Everyone was in a wetsuit.
Except for me.
Wetsuits: hundreds of people.
Boardshorts: one person.
"You're brave," another triathlete said.
I shrugged.
I was not brave.
I was dumb.
I did not think this through.
If I had done any research, I would have learned that the lake was 50 degrees.
If I had done any research, I would have learned that in 50 degree water, hypothermia sets in at 30 minutes.
I had one minute to think of a model and make a plan before the starter's gun went off.
I've got it, I thought.
When I move, my body generates heat.
The cold will be painful.
Start slow.
Swimming will make me hot.
Then swim the second half faster.
POWWW.
The gun boomed and hundreds of wetsuits dove in the water.

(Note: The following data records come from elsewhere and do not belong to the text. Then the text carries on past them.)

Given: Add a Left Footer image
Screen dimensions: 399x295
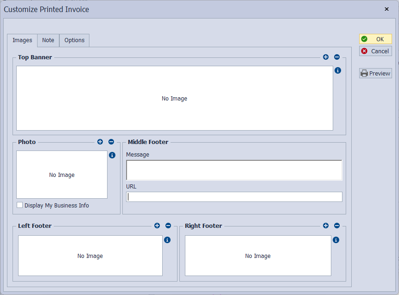Looking at the screenshot, I should pos(157,226).
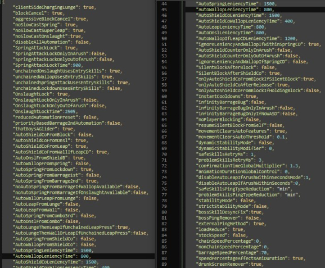Click line number 89 in the gutter

tap(164, 264)
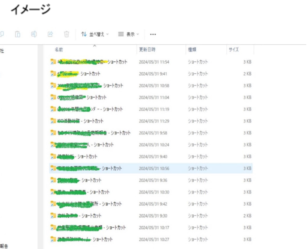Click the folder shortcut icon modified at 11:54
The height and width of the screenshot is (249, 307).
53,62
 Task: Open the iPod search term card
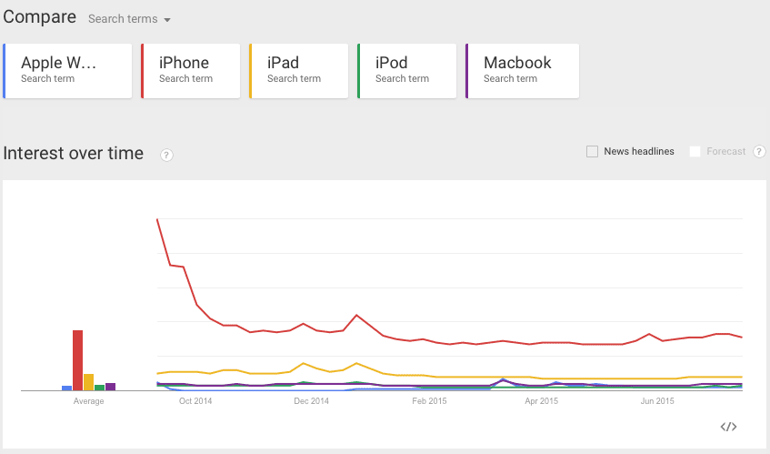[407, 70]
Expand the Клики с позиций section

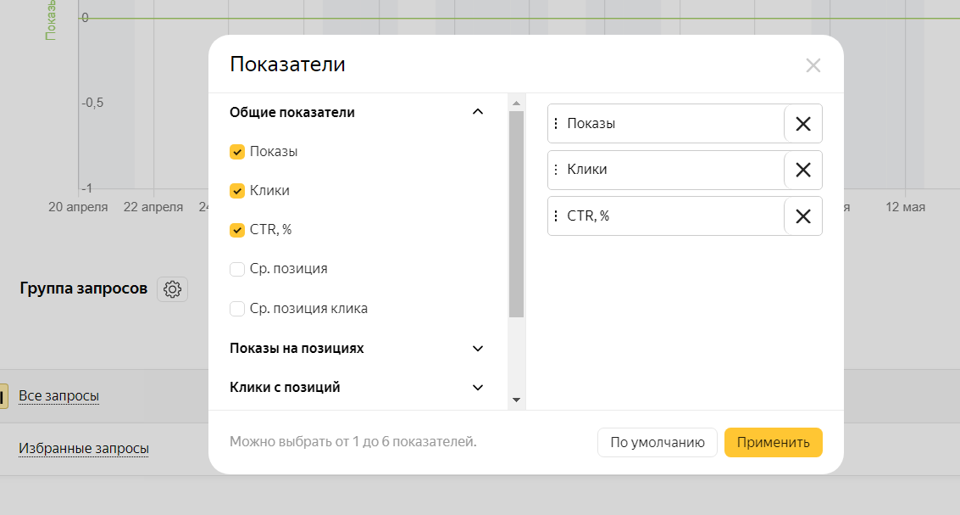[x=477, y=387]
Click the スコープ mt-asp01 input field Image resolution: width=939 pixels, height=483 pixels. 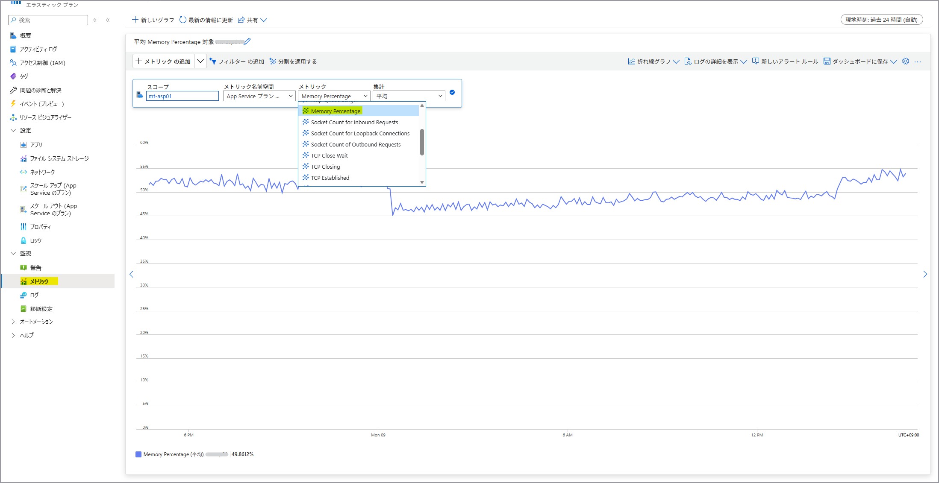182,96
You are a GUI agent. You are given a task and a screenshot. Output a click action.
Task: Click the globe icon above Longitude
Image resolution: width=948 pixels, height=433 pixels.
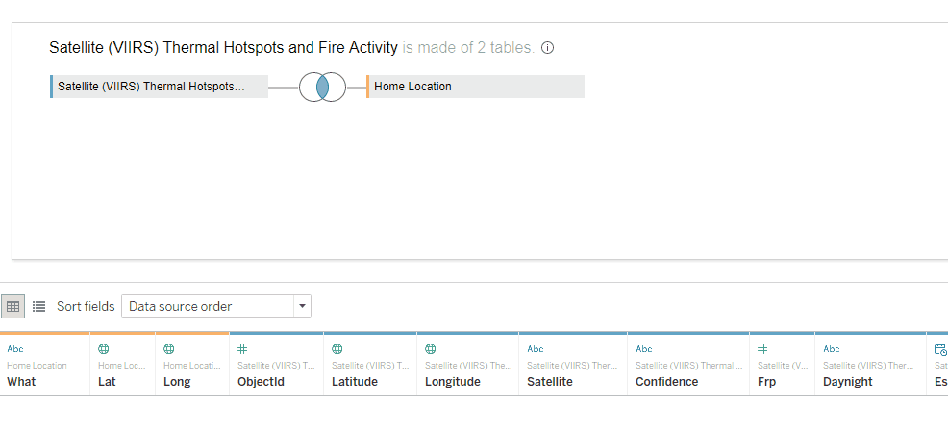coord(431,349)
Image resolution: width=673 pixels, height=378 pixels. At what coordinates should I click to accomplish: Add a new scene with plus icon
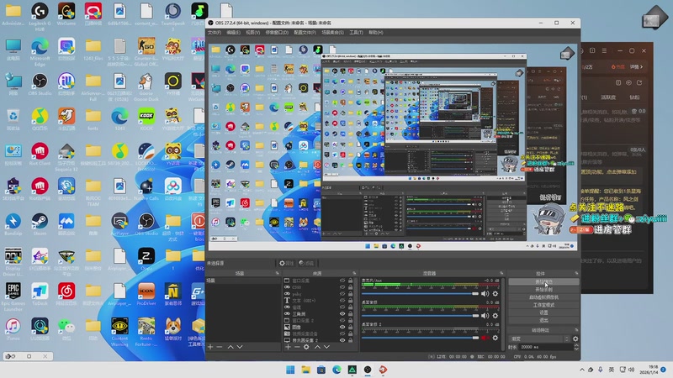[210, 346]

I dove in last, in my boardshorts, and started swimming slowly.
I am typing this story eleven years later. In warm clothes.
And yet, I just felt shivers.
As I learned that day, my model of the world was bad.
Swimming generates heat, but in water that cold, you lose heat 10x faster than you make it.
Back in Lake Berryessa, things were not going as planned.
At the halfway buoy, I was struggling to control my limbs.
My teeth were chattering uncontrollably.
The only thing I had going for me was that my wiser, wetsuit-wearing friend Tom had slowed down, to make sure I stayed alive.
Knowing Tom was there to keep me from drowning, I flapped on.
After half an hour, I made it back to shore.
I had never been so cold.
I was shaking so bad that it took me twelve attempts to lift my leg over my bikeseat for the next part of the race.
But...
I was alive!
And I had learned an important lesson.
Bad models of the world can be dangerous.